Exclude pictures; retype the lines below from the line containing "Instruction: Open the browser home page" through the end of the records, both ends kept.

··· RECORDS SUPPLIED

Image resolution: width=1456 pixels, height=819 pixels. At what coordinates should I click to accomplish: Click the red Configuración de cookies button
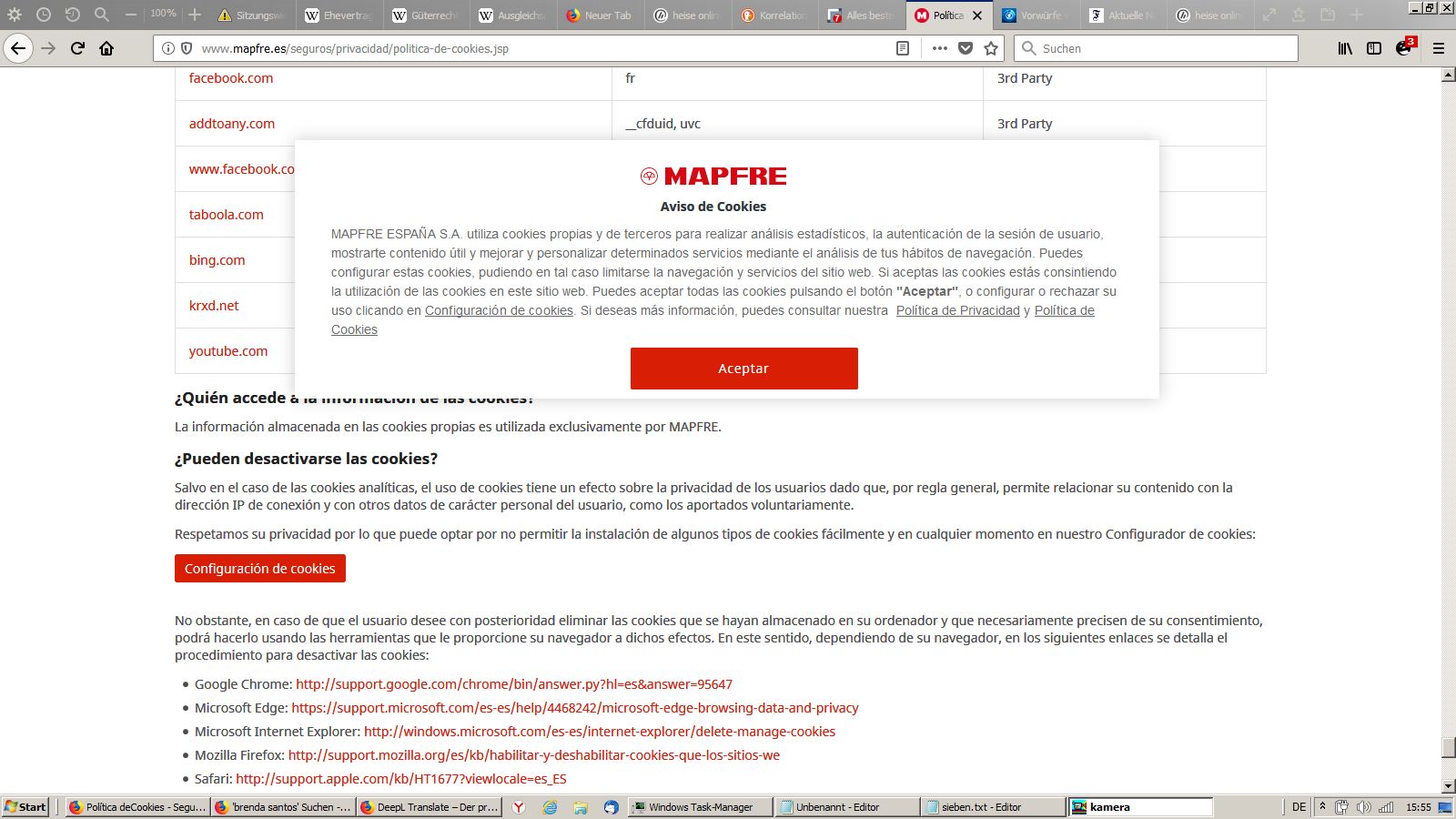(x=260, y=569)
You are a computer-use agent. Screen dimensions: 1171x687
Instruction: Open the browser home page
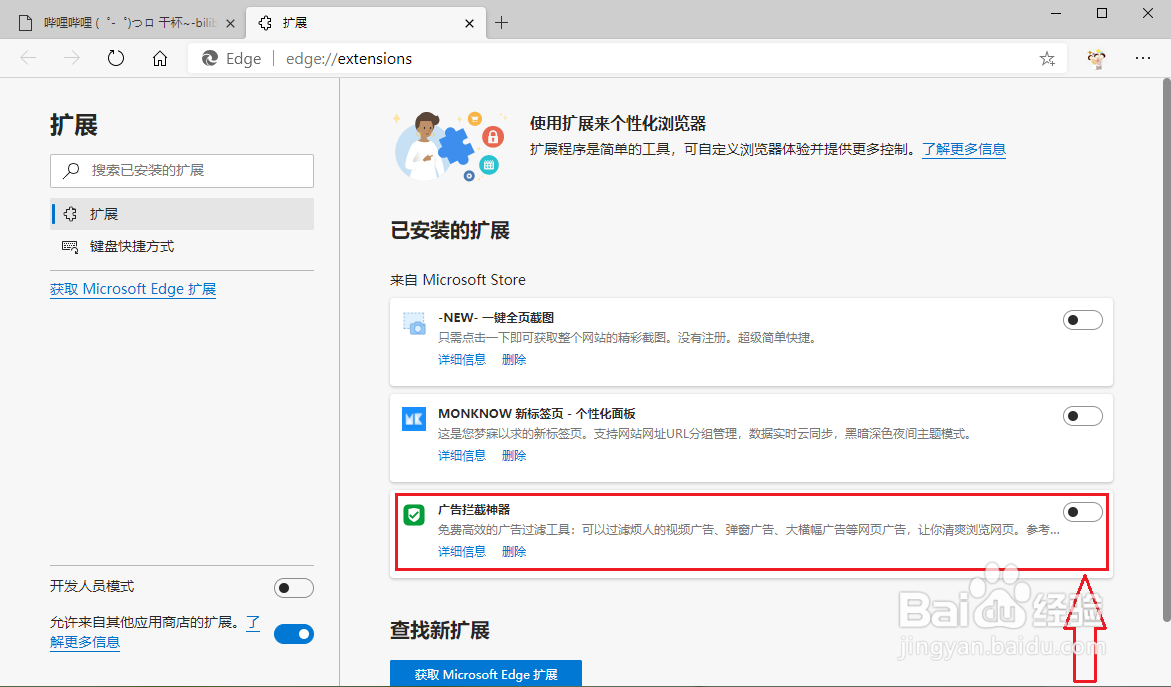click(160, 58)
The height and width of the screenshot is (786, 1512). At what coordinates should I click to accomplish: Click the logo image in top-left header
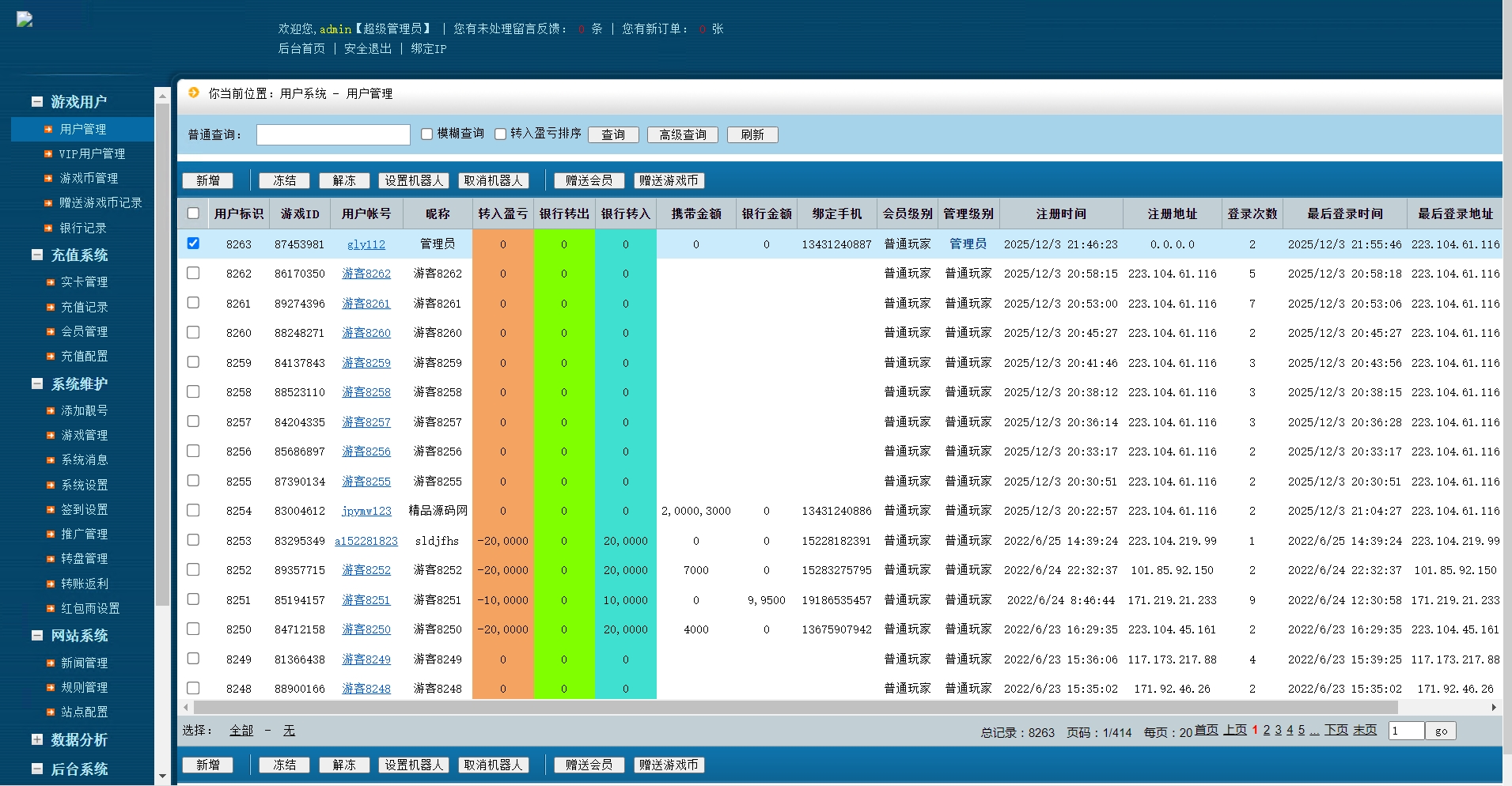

······

**EXPECTED OUTPUT**
Instruction: Open the browser home page
click(160, 58)
The height and width of the screenshot is (786, 1512). At what coordinates should I click to accomplish: Click the logo image in top-left header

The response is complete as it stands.